La prioridad ahora, es la de repensar: ¿En qué país vivimos? ¿Qué clase de sociedad tenemos? ¿Somos solidarios con nuestros compatriotas? ¿Nos interesa la problemática de los que nos rodean? ¿Trabajamos para construir un mundo mejor para todos, o solo para unos pocos? ¿Lo hacemos con codicia, selectividad e injusticia, olvidando la sociedad de la cual hacemos parte, sin que eso nos importe mucho?
No podemos seguir creyendo que se construye el futuro o que tendremos un mejor porvenir, si no iniciamos un cambio en lo personal y en lo social, que involucre a todos los sectores que viven en nuestra geografía, las personas, los conglomerados y las etnias, razas y poderes, para tener la oportunidad de pensar en la utopía realizable de una Colombia mejor, más amable, menos violenta, más incluyente, menos estigmatizadora, mucho más equilibrada y decente; un país mucho más justo y equitativo, infinitamente más generoso y amplio; una nación más preocupada por el bien común que ni discrimine, ni excluya, ni estigmatice o señale; que deje de ser arribista, interesada, desigual y tolerante con las injusticias que vivimos en nuestro cotidiano.
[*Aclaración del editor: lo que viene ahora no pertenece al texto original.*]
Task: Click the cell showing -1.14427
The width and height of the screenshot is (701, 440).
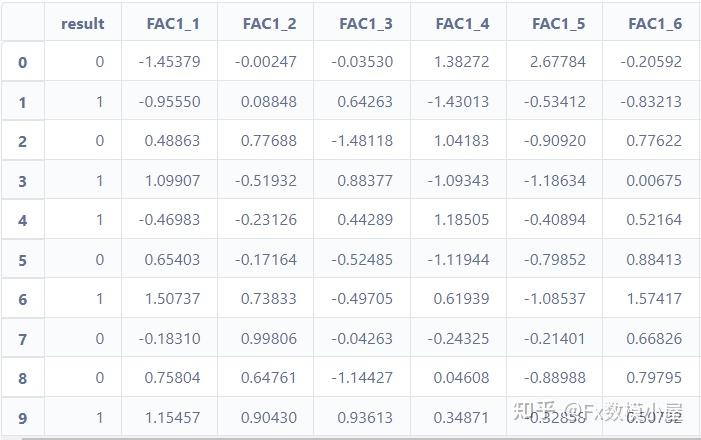Action: (364, 378)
Esa Colombia es posible solo en la medida en la que todos y cada uno de los que hacemos parte de este país, nos comprometamos a ver y vivir la realidad de un mundo que cambia día a día, que no tolera más injusticias sociales, que no permite más discriminaciones por motivos distintos a esos en los que no podemos intervenir, ni cambiar a conveniencia, dictados por los azares de la naturaleza y la vida.
Tenemos que entender que los cambios incluyentes son aquellos que podemos darle los humanos a la vida, con nuestro manejo y actitud; esos que no están relacionados con la raza, ni con el poder económico, ni con las preferencia políticas, ni con la oportunidad de una educación excluyente que hemos tenido en un país que siempre ha sido desigual, insondablemente injusto, profundamente arribista, admirador de los privilegios de los poderosos, esclavo de todas las injusticias a las que estamos sometidos o que vemos cometer, sin que nos atrevamos a decir o a hacer algo. No hacemos nada, sólo porque estamos encadenados a unos yugos de poder y de violencia, que superan todos los límites de una sociedad decente, que están por encima de la preocupación por los otros, si, de todos los demás, haciendo que sea una prioridad real de vida y no un caso eventual que se hace por “caridad” o conveniencia.
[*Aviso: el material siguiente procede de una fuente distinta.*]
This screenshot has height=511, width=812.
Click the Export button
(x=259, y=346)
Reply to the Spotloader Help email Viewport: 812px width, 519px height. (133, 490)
En Colombia estamos hartos, completamente desilusionados, con la esperanza aparentemente perdida de tener un país decente y justo, en el que las personas de todos los niveles tengan su dignidad reconocida, sean los que reciban los beneficios de un manejo adecuado del Estado y sus diferentes instituciones; de la relaciones proactivas de una sociedad que sienta vergüenza de lo que pasa en nuestro acontecer, en nuestra realidad, sin que eso produzca una oleada de indignación, que esté dispuesta a luchar por los derechos que tenemos todos, sin exclusiones, sabiendo que una sociedad justa y en paz solo puede ser construida sobre las bases sólidas de la justicia social y de la inclusión.
Tenemos que acabar con todos los que de una u otra manera, hacen de este país un “platanal”, en el que la vida vale nada y la muerte vale menos. Debemos acabar con los poderes que se edifican con el auspicio de matones, de asesinos y de tramposos, de vivos y oportunistas, de desvergonzados y excluyentes, de personas carentes por completo del sentido de la solidaridad, que ni conocen, ni les interesa conocer lo que significa justicia social.
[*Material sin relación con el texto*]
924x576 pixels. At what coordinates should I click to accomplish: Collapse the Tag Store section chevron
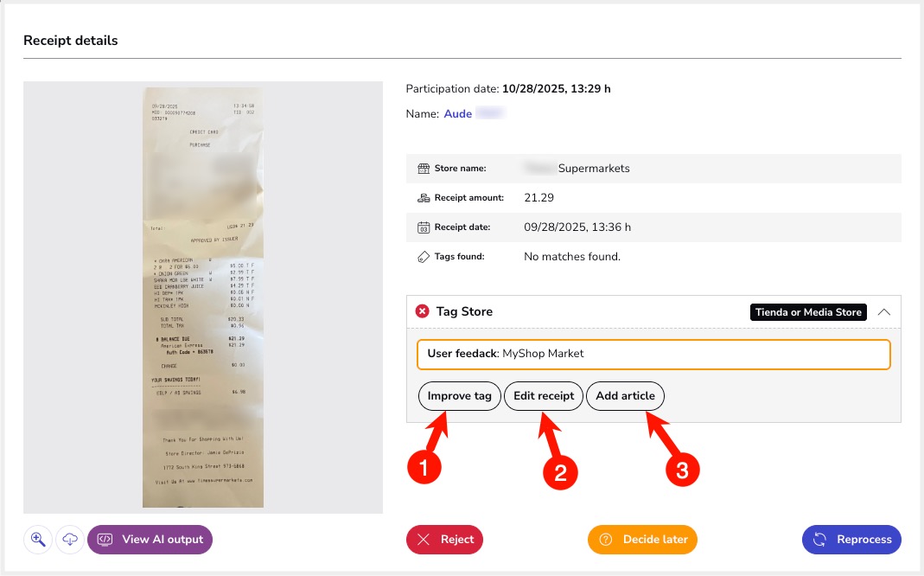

Comenzamos a hacerlo ya, o seguiremos estando destinados a distorsionar nuestro himno nacional, escribiéndolo así: “en surcos de dolores, el bien no germina ya”. “Del Orinoco el cauce, se colma de despojos; de sangre y llanto y un rio se colma de despojos, se mira allí correr. En Bárbula no saben las almas ni los ojos, si admiración o espanto, sentir o padecer”.
No podemos esperar más. Es ahora, oes nunca.